## Exercise details
Copy the rows below word for word, leaving out the pictures.

## Supplied data
════════

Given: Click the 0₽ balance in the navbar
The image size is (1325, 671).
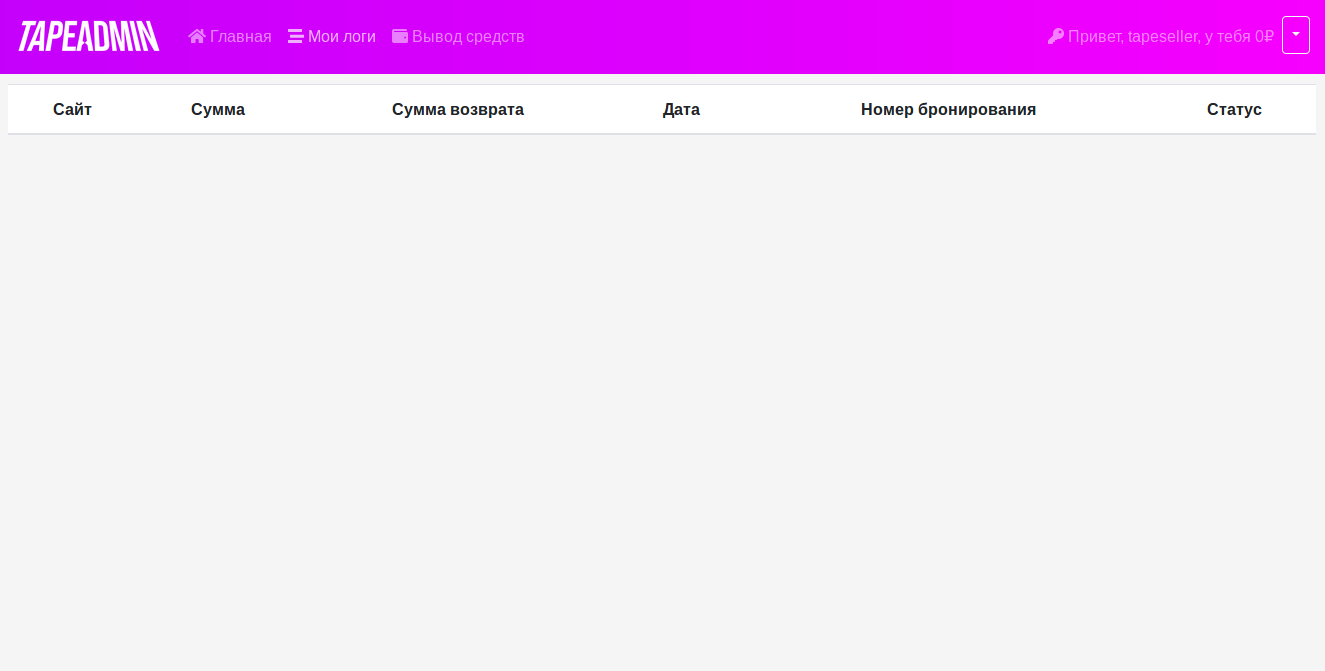Looking at the screenshot, I should point(1264,36).
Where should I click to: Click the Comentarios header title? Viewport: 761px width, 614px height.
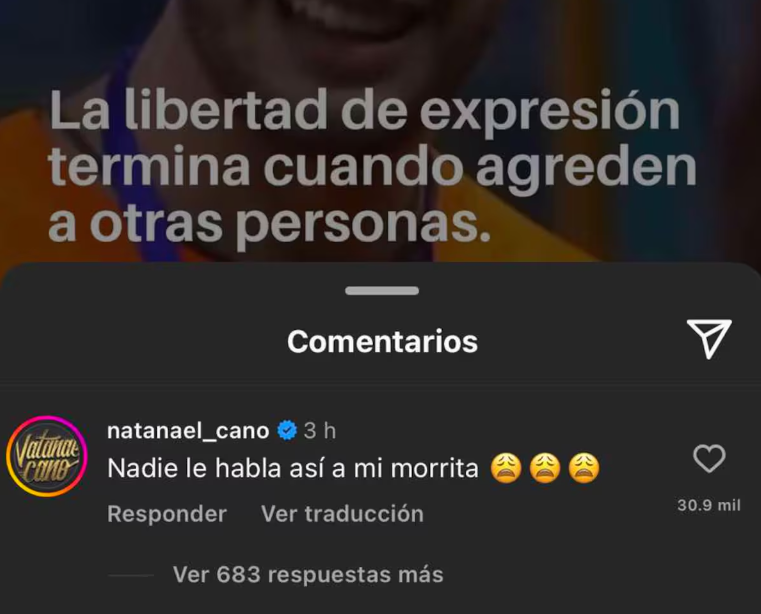pyautogui.click(x=382, y=342)
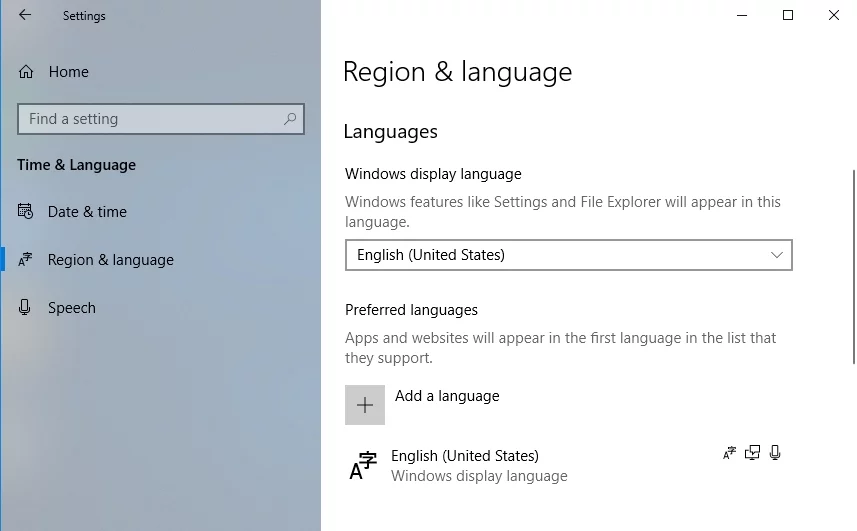Click the plus icon to add language
Screen dimensions: 857x531
click(365, 405)
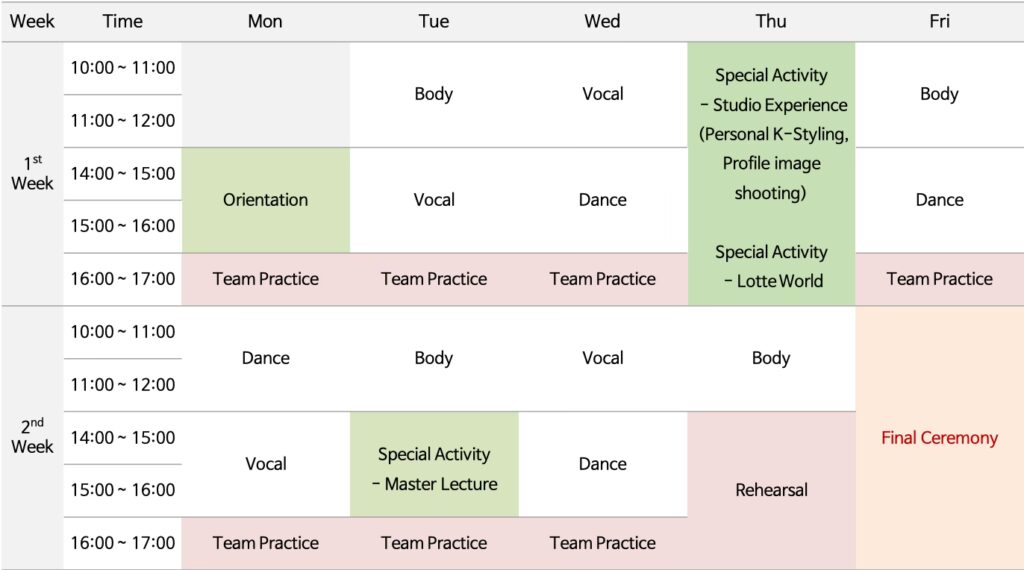Click first week Wednesday Vocal cell

602,94
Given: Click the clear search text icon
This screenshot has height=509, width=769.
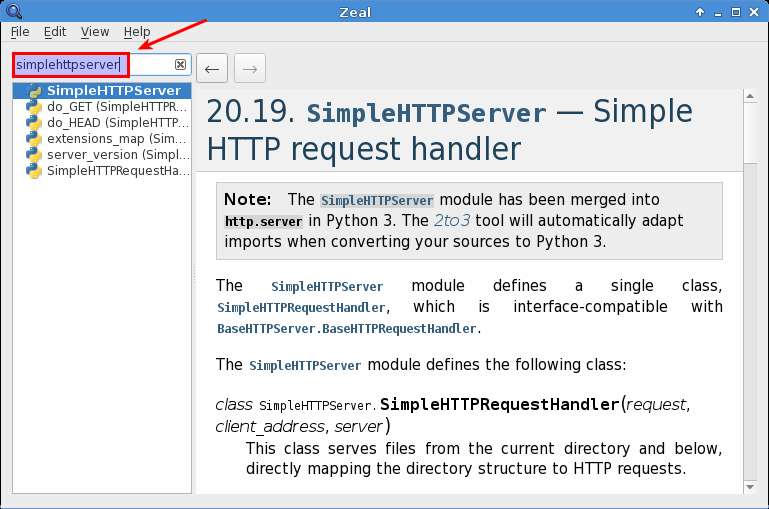Looking at the screenshot, I should [180, 65].
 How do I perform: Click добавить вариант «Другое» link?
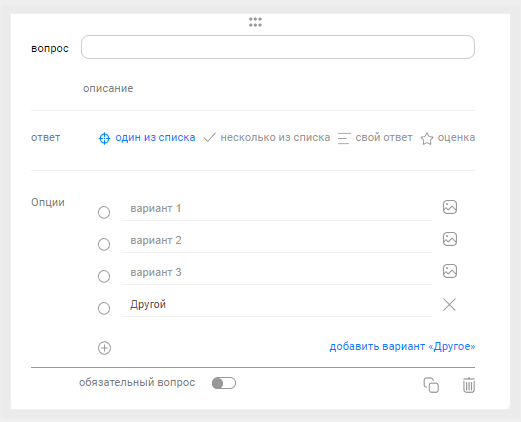coord(402,346)
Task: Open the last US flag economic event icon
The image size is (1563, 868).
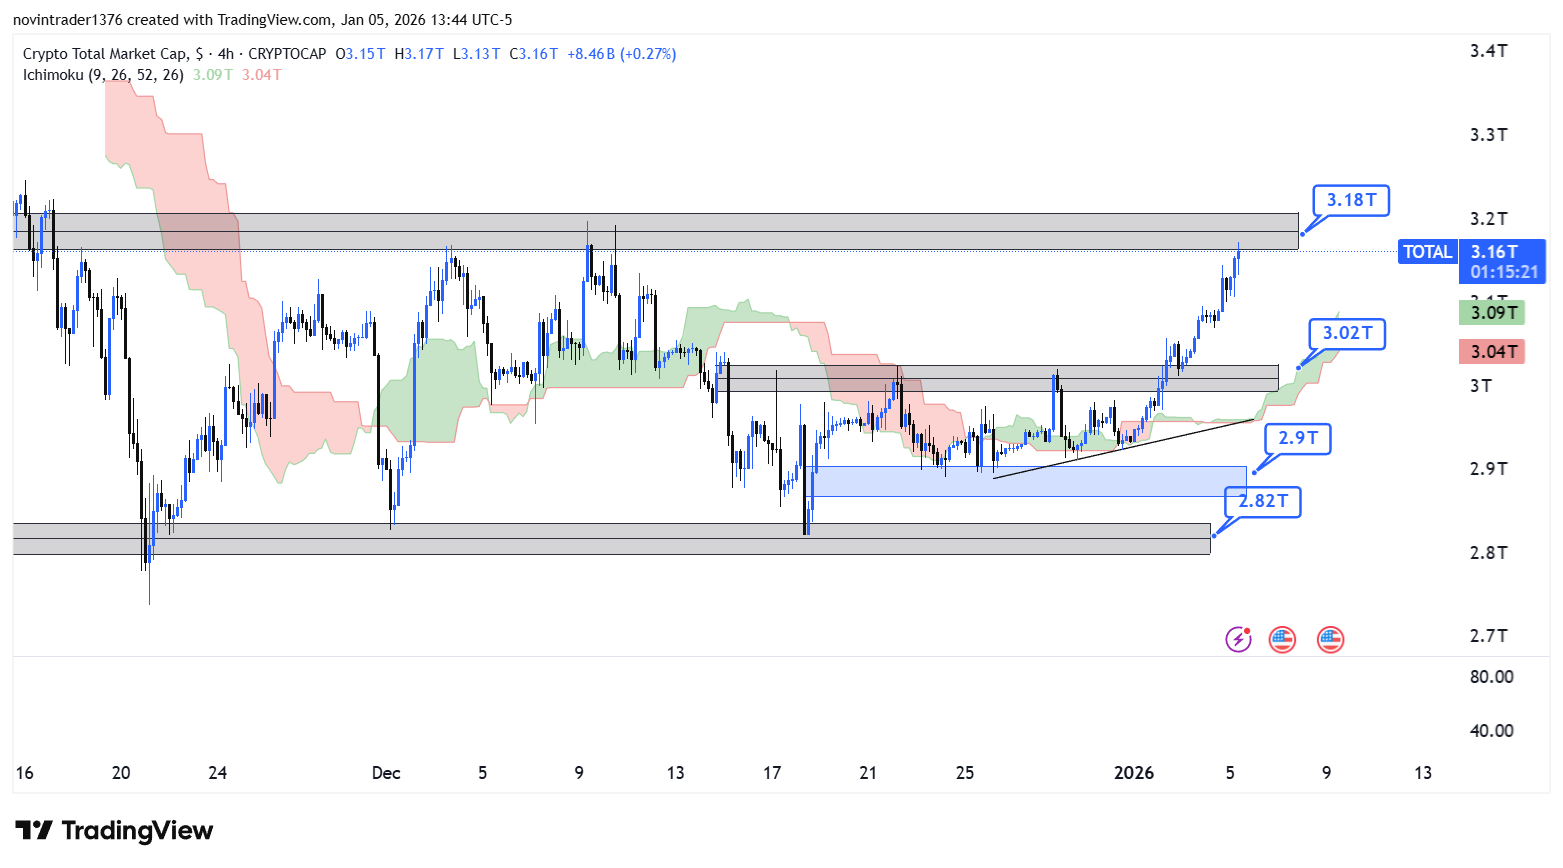Action: click(x=1330, y=639)
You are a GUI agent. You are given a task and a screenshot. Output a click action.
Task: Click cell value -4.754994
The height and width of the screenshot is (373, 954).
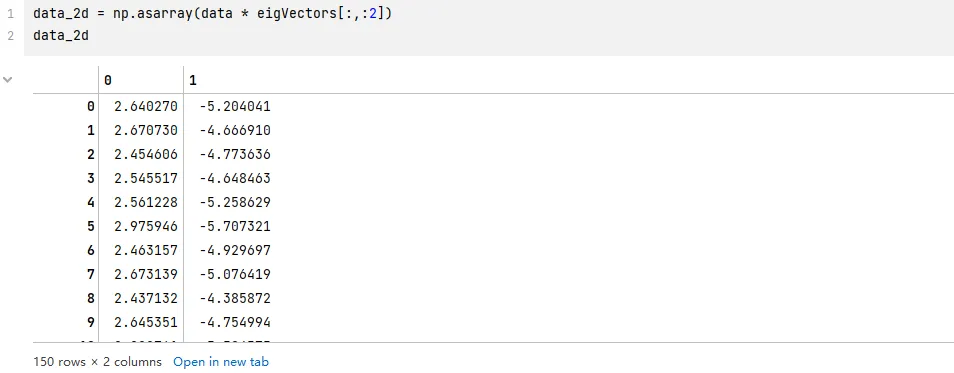pyautogui.click(x=235, y=322)
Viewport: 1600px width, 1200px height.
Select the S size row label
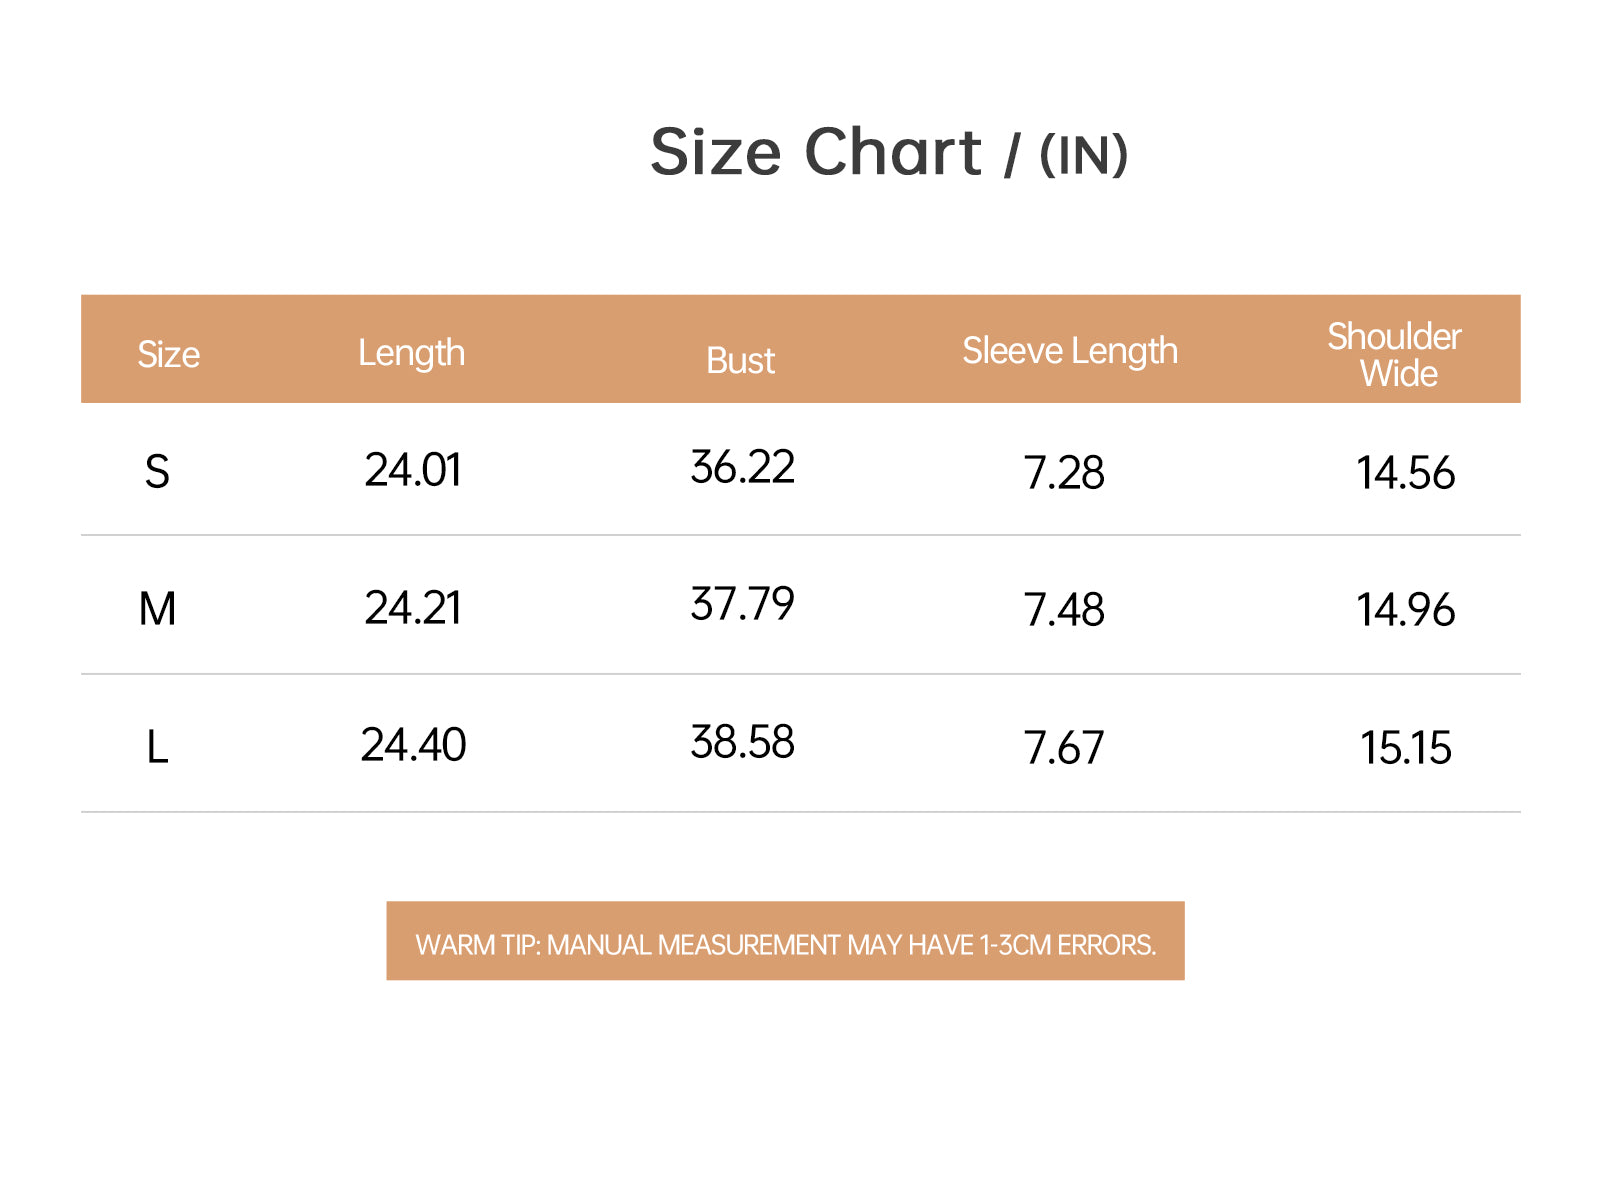157,471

════════

## Written response
Given: Click the 0₽ balance in the navbar
The image size is (1325, 671).
Looking at the screenshot, I should point(1264,36).
Where should I click to: Click the Comentarios header title? Viewport: 761px width, 614px height.
pyautogui.click(x=382, y=342)
Click the plus icon to add language
Screen dimensions: 857x531
click(365, 405)
Click first week Wednesday Vocal cell

602,94
Given: Click the clear search text icon
This screenshot has height=509, width=769.
Looking at the screenshot, I should [180, 65].
 How do I perform: Click добавить вариант «Другое» link?
coord(402,346)
Task: Open the last US flag economic event icon
The image size is (1563, 868).
Action: click(x=1330, y=639)
You are a GUI agent. You are given a task and a screenshot. Output a click action.
Task: Click cell value -4.754994
The height and width of the screenshot is (373, 954).
pyautogui.click(x=235, y=322)
Viewport: 1600px width, 1200px height.
Select the S size row label
157,471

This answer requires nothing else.